■ **How to complete this task**:
Each line with the string "project" is to be copied from the records below.

■ **Input records**:
=-=-=

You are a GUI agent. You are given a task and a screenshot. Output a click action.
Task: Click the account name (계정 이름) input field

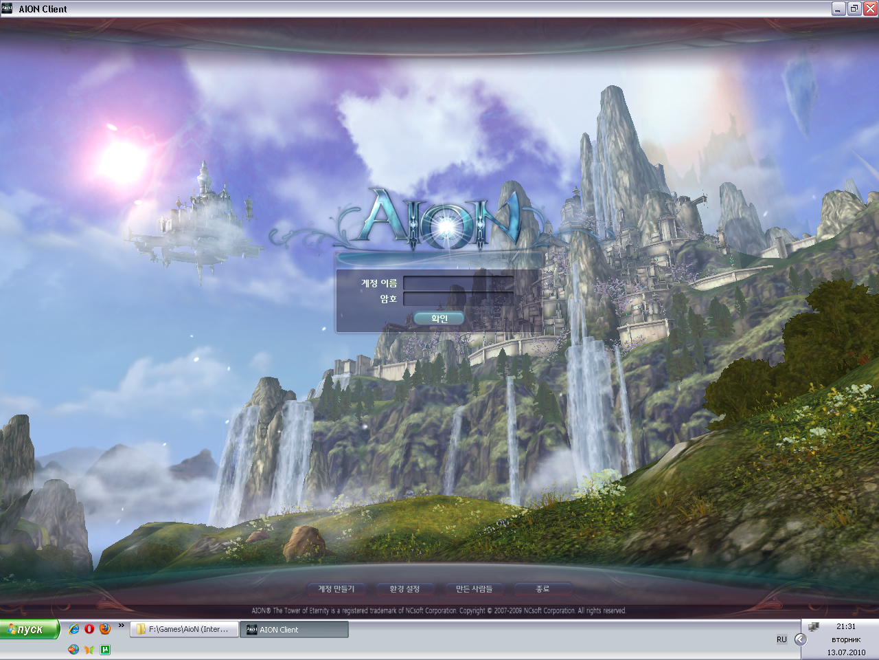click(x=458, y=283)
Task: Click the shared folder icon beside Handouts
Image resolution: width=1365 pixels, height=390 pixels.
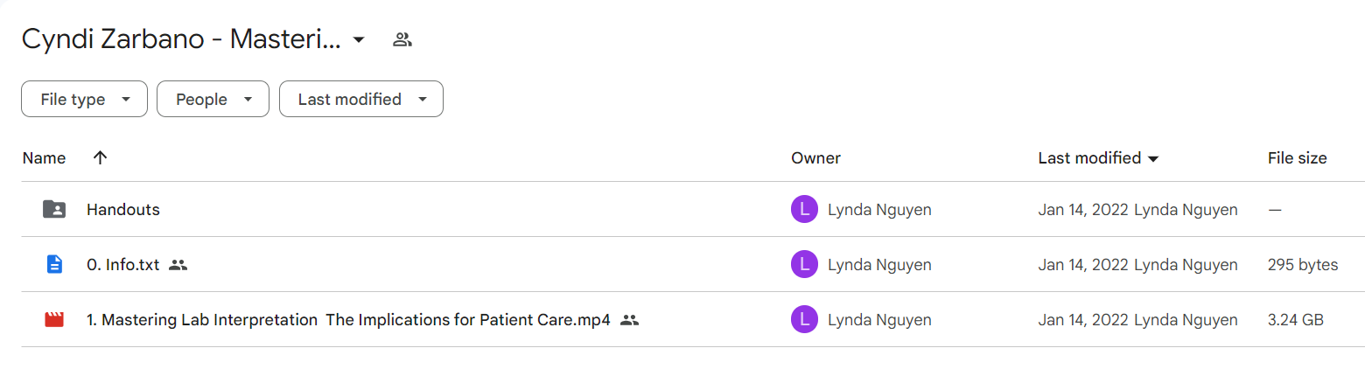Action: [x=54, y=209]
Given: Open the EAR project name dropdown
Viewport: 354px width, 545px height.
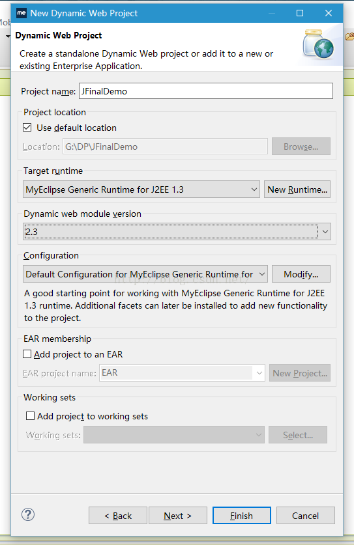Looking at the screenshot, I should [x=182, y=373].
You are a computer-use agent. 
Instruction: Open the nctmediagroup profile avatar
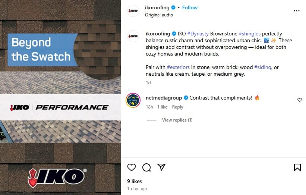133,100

=-=-=

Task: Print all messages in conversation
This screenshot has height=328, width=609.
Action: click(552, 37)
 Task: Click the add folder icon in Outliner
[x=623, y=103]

=-=-=

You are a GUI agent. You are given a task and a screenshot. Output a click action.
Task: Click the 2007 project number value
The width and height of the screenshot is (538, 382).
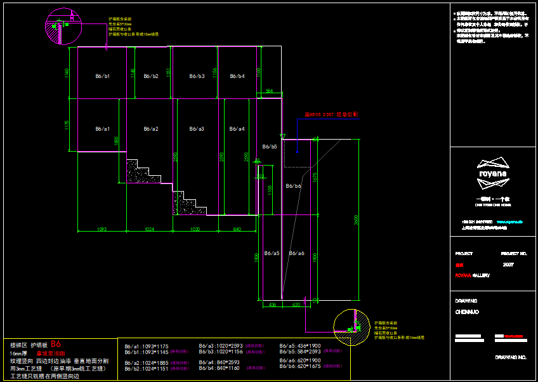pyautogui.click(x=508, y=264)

=-=-=

■ **Your response**:
Given: Open the EAR project name dropdown
Task: Click the 2007 project number value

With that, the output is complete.